### [What you should do]
Copy out the whole text on parents and sexuality education below, word for word.

As Parents you teach sexuality education, not sex education.  Parents have the chance to teach about the broader concept of sexuality, not just biology.  

What is Sexuality?

Sexuality is not just sexual intercourse or sexual activity. Sexuality has to do with:

  • being female or male, and how females and males are alike and different in the way they look and act;
  • how we view our bodies and our relationships with each other;
  • how we grow and change over the years;
  • who we are as women and men (girls and boys); and
  • how we reproduce.

Sexuality (our feelings and behaviours) is an important part of being human, and healthy sexuality is an important part of a person's overall health and well being. Sexual health education is key to providing children and youth with the knowledge and skills they need to ensure healthy sexual development.  

 

Parents Have a Chance to...

  • answer questions honestly. Tell your children what they want to know using words they can understand.
  • provide correct information. Studies show that young people tend to obtain most of their information (or misinformation) about sexuality from friends.
  • start conversations. Some children never ask about sexuality.
  • share their beliefs, concerns and values. Your children need to know where you stand.
  • help their children make good decisions and stand by their decisions.

Adapted from: 1. Association for Sexuality Education and Training (ASSET). (1993). Sexuality begins at home (Brochure). Oak Harbour, WA:
Author. 2. Sex Education Coalition. (1992). Tips for parents (Brochure). Silver Spring, MD: Author.

### [Provided material]

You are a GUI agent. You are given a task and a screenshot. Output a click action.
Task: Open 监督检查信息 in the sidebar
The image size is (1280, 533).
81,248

### [Written response]
As Parents you teach sexuality education, not sex education.  Parents have the chance to teach about the broader concept of sexuality, not just biology.  

What is Sexuality?

Sexuality is not just sexual intercourse or sexual activity. Sexuality has to do with:

  • being female or male, and how females and males are alike and different in the way they look and act;
  • how we view our bodies and our relationships with each other;
  • how we grow and change over the years;
  • who we are as women and men (girls and boys); and
  • how we reproduce.

Sexuality (our feelings and behaviours) is an important part of being human, and healthy sexuality is an important part of a person's overall health and well being. Sexual health education is key to providing children and youth with the knowledge and skills they need to ensure healthy sexual development.  

 

Parents Have a Chance to...

  • answer questions honestly. Tell your children what they want to know using words they can understand.
  • provide correct information. Studies show that young people tend to obtain most of their information (or misinformation) about sexuality from friends.
  • start conversations. Some children never ask about sexuality.
  • share their beliefs, concerns and values. Your children need to know where you stand.
  • help their children make good decisions and stand by their decisions.

Adapted from: 1. Association for Sexuality Education and Training (ASSET). (1993). Sexuality begins at home (Brochure). Oak Harbour, WA:
Author. 2. Sex Education Coalition. (1992). Tips for parents (Brochure). Silver Spring, MD: Author.